Parafraseando lo más tradicional e hispano, nos entrega en una serie de ilustraciones inspiradas en El entierro del Conde de Orgaz, donde reverbera no sólo el Greco, sino el niño malagueño genial e inquieto que fue hasta viejo. No obstante, este conjunto de grabados hechos entre 1966 y 1967, rememoran al Greco sólo por el título del conjunto publicado por la editorial Gustavo Gili en 1969 y que ahora engalana esta muestra con magníficas aguafuertes en que se combinan lo mitológico, lo erótico y lo circense en una propuesta tan atávica como lúdica, tal cual se aprecia en La mujer, de la fauna y los hombres con barba mirando tablas (1966), la Pareja de amantes observando un cuadro (1966) o Escena del circo con amazonas sobre un carro tirado por un asno (1967).
Picasso, Amor y deseo es el corolario perfecto para un quehacer lleno de guiños hacia el arte universal, donde este eterno provocador invoca la figura femenina con arrolladora delicadeza y para ello recurre a las armas que sólo la sapiencia le entregan como en Carmen (1948), donde mediante un buril sin devastar alcanza un trazo único, casi impensado, demostrando por qué es Picasso, quien indagó afanadamente sobre el cuerpo y sobre ese objeto de deseo idolatrado casi como un acto declarativo a esa Mujer reposando (1931), Mujer ante el espejo (1950), Mujer desnuda coronándose de flores (1930) o esa Mujer de cabellos verdes (1949), todas modelos.

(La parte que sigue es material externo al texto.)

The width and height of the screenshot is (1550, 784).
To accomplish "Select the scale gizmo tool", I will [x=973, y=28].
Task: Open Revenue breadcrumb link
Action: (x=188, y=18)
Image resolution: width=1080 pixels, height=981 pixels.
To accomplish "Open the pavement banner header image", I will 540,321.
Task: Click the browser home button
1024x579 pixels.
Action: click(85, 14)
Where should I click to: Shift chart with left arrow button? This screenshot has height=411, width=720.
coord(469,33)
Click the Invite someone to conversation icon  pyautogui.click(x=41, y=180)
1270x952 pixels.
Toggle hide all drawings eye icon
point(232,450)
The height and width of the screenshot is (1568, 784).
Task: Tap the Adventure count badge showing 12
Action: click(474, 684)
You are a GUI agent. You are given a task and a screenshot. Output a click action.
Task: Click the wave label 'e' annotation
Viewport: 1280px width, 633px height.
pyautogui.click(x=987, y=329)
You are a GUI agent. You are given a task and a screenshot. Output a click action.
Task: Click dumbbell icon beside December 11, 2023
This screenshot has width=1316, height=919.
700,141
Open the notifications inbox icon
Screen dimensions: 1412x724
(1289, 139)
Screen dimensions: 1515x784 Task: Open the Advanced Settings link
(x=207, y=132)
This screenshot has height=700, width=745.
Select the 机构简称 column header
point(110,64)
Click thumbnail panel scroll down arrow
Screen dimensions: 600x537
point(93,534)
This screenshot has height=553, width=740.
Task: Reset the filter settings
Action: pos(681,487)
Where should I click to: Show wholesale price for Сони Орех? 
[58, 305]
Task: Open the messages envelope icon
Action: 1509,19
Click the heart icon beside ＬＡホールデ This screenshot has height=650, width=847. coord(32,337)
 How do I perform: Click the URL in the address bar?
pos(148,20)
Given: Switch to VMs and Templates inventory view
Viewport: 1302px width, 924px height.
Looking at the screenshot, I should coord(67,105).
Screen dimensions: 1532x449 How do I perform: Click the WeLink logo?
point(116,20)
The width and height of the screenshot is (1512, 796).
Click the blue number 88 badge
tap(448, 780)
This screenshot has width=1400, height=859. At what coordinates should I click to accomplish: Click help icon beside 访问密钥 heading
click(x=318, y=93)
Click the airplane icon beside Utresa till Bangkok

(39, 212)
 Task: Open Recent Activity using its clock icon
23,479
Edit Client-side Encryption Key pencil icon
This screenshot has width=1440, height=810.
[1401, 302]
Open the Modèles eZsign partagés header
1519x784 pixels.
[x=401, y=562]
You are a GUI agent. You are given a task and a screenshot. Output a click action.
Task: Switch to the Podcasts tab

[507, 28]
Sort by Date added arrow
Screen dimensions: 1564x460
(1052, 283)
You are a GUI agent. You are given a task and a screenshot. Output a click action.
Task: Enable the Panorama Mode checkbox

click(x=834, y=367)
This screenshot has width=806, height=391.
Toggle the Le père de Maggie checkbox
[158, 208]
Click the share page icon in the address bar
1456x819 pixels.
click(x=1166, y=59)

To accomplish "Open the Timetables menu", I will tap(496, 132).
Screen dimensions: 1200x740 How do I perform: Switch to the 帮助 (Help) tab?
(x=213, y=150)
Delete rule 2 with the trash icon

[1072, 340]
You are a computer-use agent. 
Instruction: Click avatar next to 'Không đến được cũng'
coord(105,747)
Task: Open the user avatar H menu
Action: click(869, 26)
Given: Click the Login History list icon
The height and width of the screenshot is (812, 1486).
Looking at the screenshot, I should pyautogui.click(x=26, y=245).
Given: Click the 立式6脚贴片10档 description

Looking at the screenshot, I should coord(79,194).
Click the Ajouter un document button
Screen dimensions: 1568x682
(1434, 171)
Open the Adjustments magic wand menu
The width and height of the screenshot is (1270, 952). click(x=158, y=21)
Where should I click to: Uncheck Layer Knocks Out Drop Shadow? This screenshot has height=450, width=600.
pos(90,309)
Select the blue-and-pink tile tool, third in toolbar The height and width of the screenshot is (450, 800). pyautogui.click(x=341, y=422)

Musas imprescindibles y con justa razón, ya que por lo visto para este minotauro, sólo existía una salida: la mujer, compañera, amiga, cómplice y amante al final del laberinto, que a cada paso retomó el hilo conductor de un artista en que no hubo técnica o temática que no abordara, poniendo a la mujer en un sitial de privilegio en una suerte de revisionismo inconsciente que sin querer lo llevó a reconocer su importancia, más allá de la envergadura del propio artista con capacidad para ensombrecer hasta una estrella, pero que igualmente sucumbió ante el magnetismo de esa experiencia siempre inédita de la mujer amada.